## REQUIREMENT:
Pull out the data from the line containing "The height and width of the screenshot is (745, 1192)." through the line containing "[x=1086, y=487]", both included, and reproduce it word for word. Omit the pictures from your answer.

## DATA SUPPLIED:
________________________________________

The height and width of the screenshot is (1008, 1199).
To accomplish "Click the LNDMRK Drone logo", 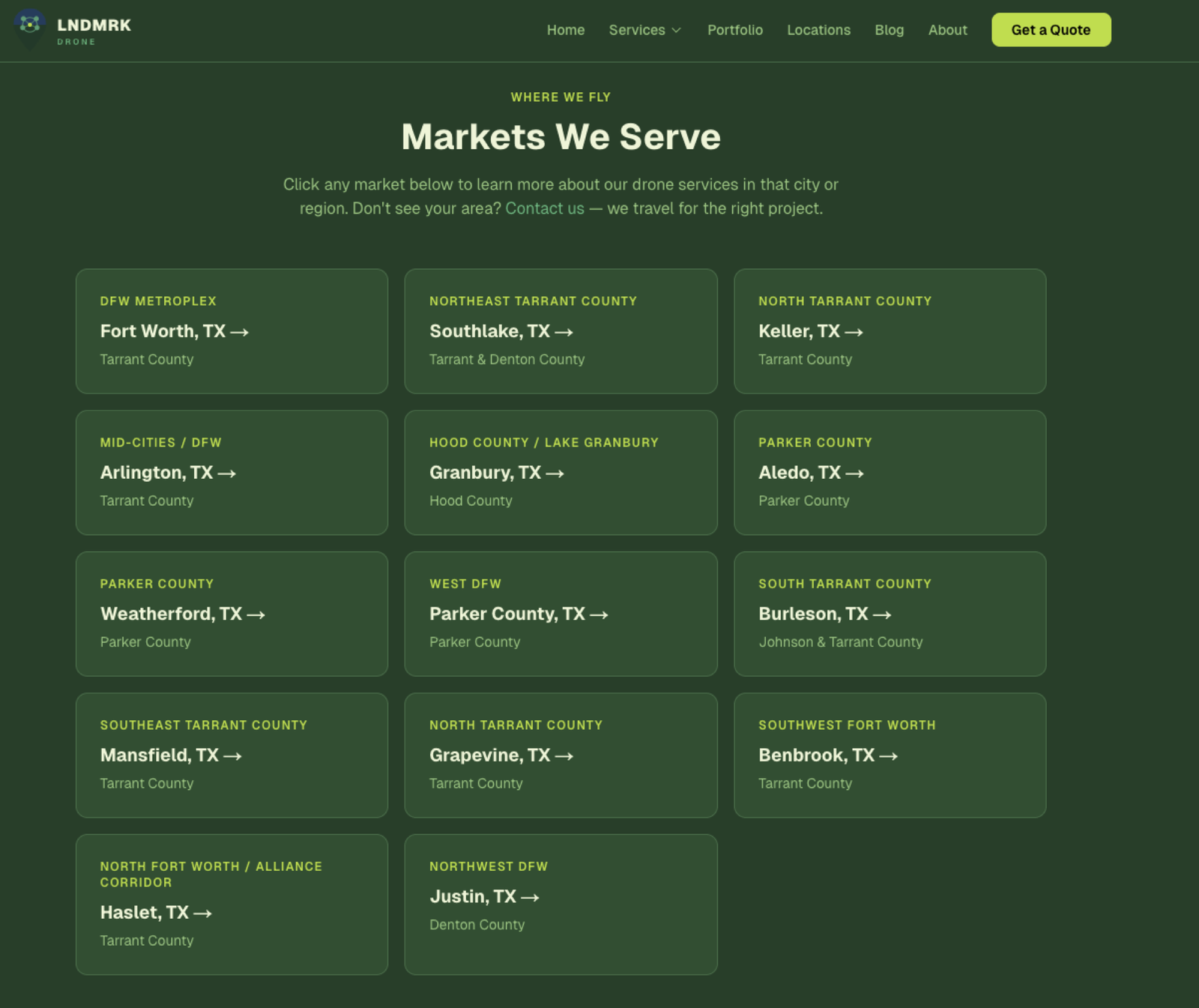I will pyautogui.click(x=73, y=30).
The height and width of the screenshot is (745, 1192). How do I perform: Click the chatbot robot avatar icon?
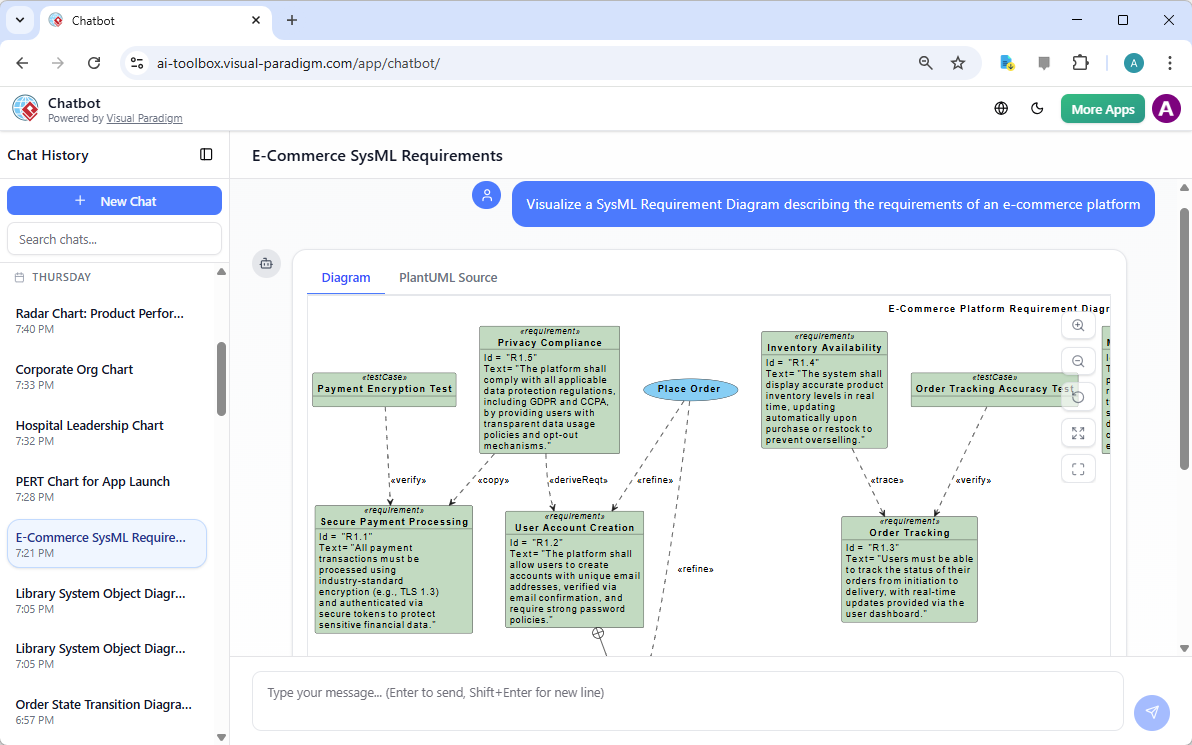coord(266,263)
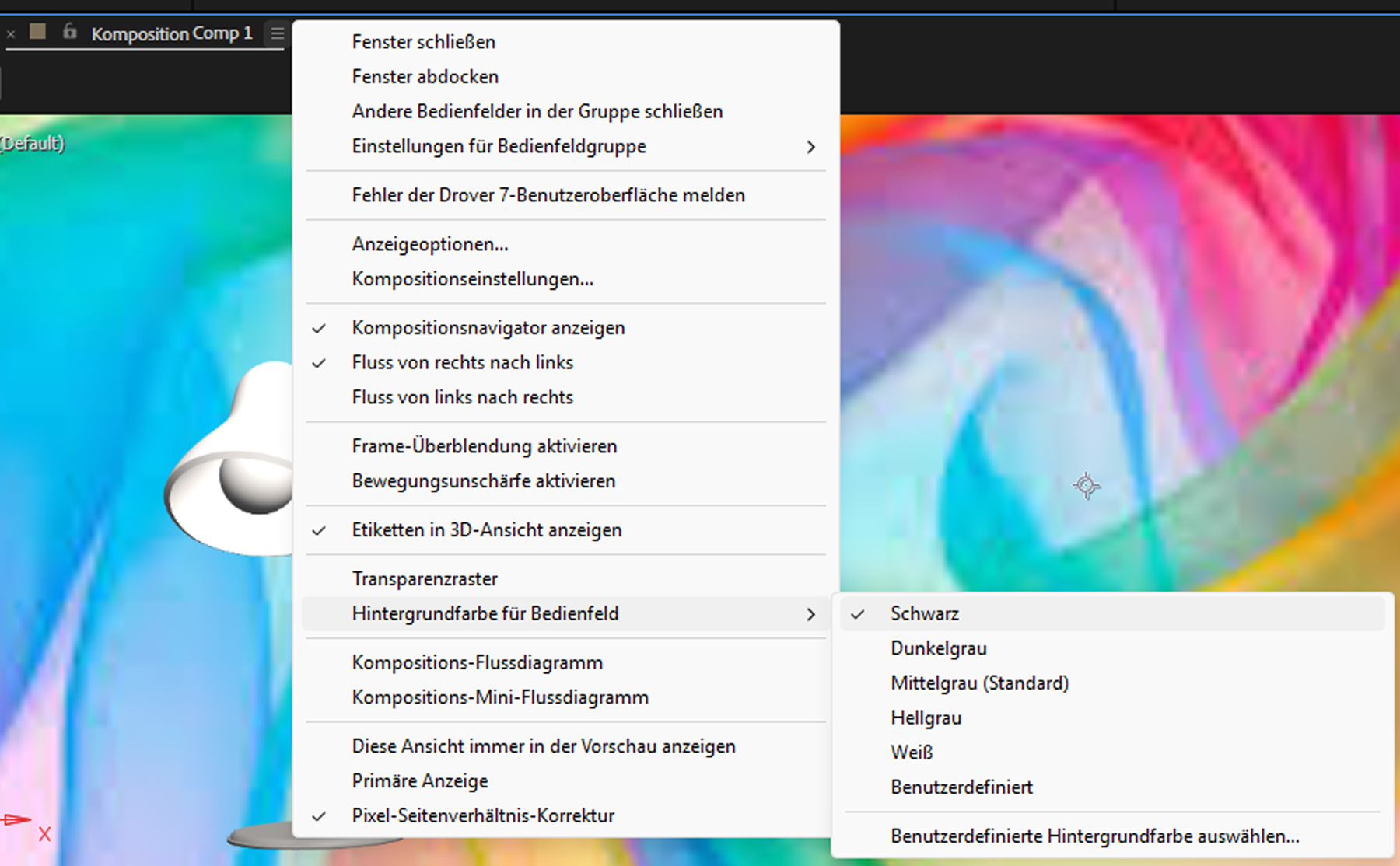Click the anchor point crosshair in the viewer
This screenshot has width=1400, height=866.
[x=1086, y=487]
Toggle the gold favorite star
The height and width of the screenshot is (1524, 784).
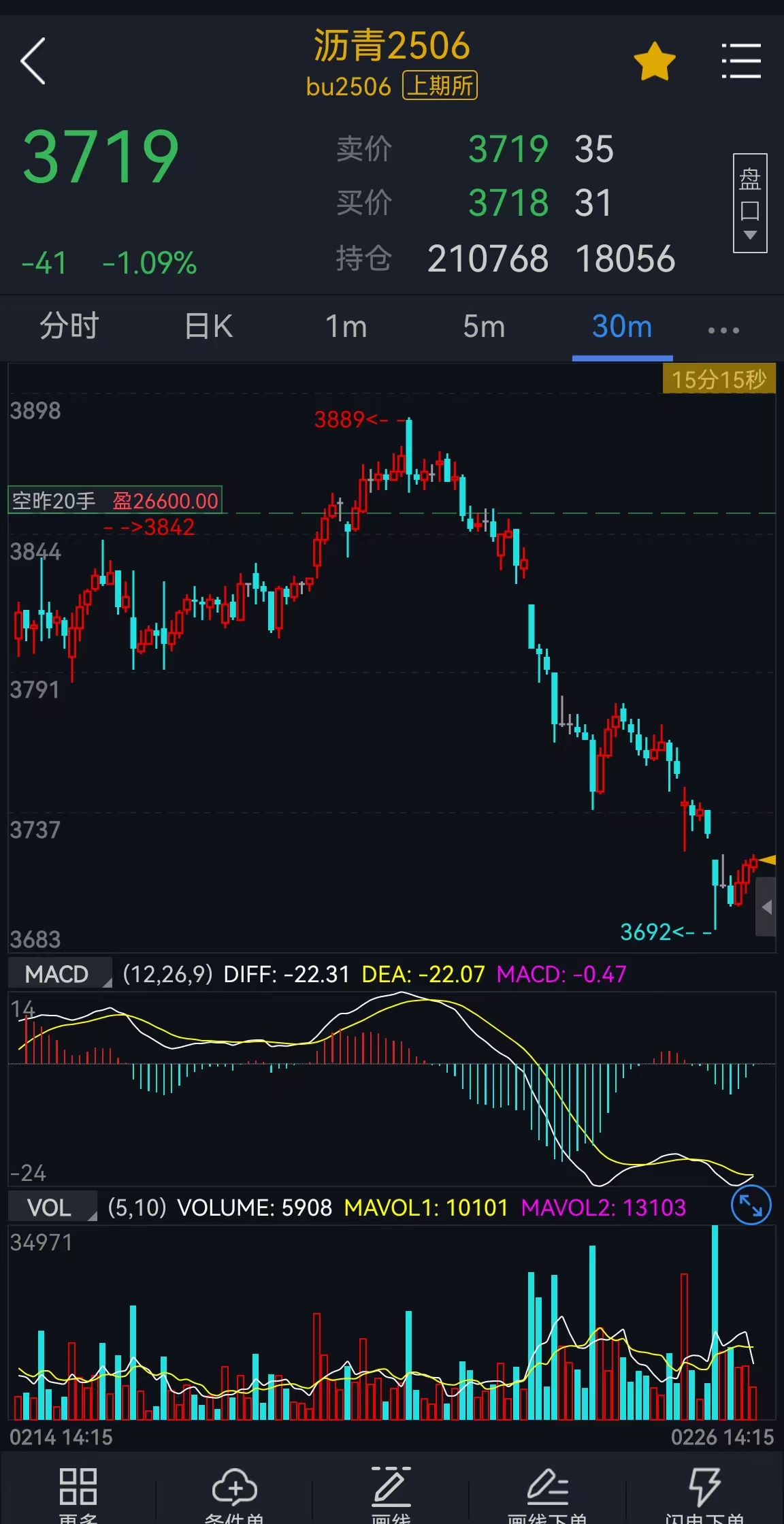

________________________________________

## RESULT:
The height and width of the screenshot is (745, 1192). How do I perform: Click the chatbot robot avatar icon?
coord(266,263)
Click the anchor point crosshair in the viewer
This screenshot has width=1400, height=866.
[x=1086, y=487]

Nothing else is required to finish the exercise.